- Born: 1655 Aleppo, Ottoman Syria
- Died: 1716 (aged 60–61) Patras, Morea
- Occupations: Historian, Bureaucrat
- Writing career
- Genre: Ottoman history
- Notable work: Tarih-i Na'ima

= Mustafa Naima =

Ottoman historian and poet

Mustafa Naima (مصطفى نعيما; Muṣṭafā Na'īmā; 1655 - 1716) was an Ottoman bureaucrat and historian who wrote the chronicle known as the Tārīḫ-i Na'īmā (Naima's History). He is often considered to be the first official historian of the Ottoman Empire, although this formal office was probably not created until the time of his successor, Rashid.

==Life and career==
Mustafā Na'īm was born the son of a Janissary in Aleppo, Ottoman Syria. He joined the palace guard in Constantinople and was educated as a secretary there. He rose in the financial administration of the empire until the palace intrigues caused him to be sent to a provincial administrative post in 1715.

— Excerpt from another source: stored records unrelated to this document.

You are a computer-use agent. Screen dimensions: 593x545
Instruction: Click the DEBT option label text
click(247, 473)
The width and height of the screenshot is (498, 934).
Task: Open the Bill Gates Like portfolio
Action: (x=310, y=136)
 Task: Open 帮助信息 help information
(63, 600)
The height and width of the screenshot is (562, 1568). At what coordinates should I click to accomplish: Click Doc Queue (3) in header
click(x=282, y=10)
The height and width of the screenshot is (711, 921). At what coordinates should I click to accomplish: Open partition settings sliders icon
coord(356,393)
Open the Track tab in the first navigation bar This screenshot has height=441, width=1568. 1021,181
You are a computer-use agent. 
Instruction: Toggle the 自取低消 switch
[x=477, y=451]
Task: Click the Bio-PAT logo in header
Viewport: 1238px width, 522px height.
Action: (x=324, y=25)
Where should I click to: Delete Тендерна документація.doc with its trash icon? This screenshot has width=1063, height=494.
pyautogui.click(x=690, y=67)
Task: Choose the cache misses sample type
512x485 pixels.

As a historian Naima mentions the arrival of Mughal ambassadors: Qaim Beg, Sayyid Ataullah and Hajji Ahmad Saeed, sent by the Mughal Emperor Shah Jahan. The ambassadors lodged in the Seraglio of Saiwush Pasha.

He died in Patras.

==Works==
Na'īmā's main work is the Ravżatu'l-Ḥüseyn fī ḫulāṣati aḫbāri'l-ḫāfiḳeyn (روضة الحسين فى خلاصة أخبار الخافقين in Ottoman; literally: "The Garden of Hüseyin in the Summary of the Chronicles of East and West"). This work was finished in 1704 and dedicated to the vizier Amcazade Hüseyin Paşa. The book covers the events of the years from 1591 to 1660.

==Bibliography==
- Norman Itzkowitz: Ottoman Empire and Islamic Tradition, University of Chicago Press 1980, ISBN 0-226-38806-9.
- Lewis V. Thomas, Norman Itzkowitz (ed.): A Study Of Naima, New York University Press 1972, ISBN 0-8147-8150-0 / Hodder & Stoughton Ltd 1972, ISBN 0-340-16893-5.
- Annals of the Turkish Empire: from 1591 to 1659. Trans. Charles Fraser. London: Oriental Translation Fund, 1832.
- Gül Şen: Das Ereignis von Edirne (1703). Astrologie als Strategie zur Herrschaftslegitimation und Kontingenzbewältigung. In: Das Mittelalter, vol. 20, no. 1 (2015), pp. 115–138 (online) (German).
- Gül Şen: Kompilation als Handwerk des Historiographen – Zur Narrativität in Naʿīmās (gest. 1716) Hofchronik Tārīḫ-i Naʿīmā. In: Stephan Conermann (ed.): Innovation oder Plagiat? Kompilationstechniken in der Vormoderne. EB Verlag: Berlin 2015, ISBN 978-3-86893-004-7, pp. 169–218 (online) (German).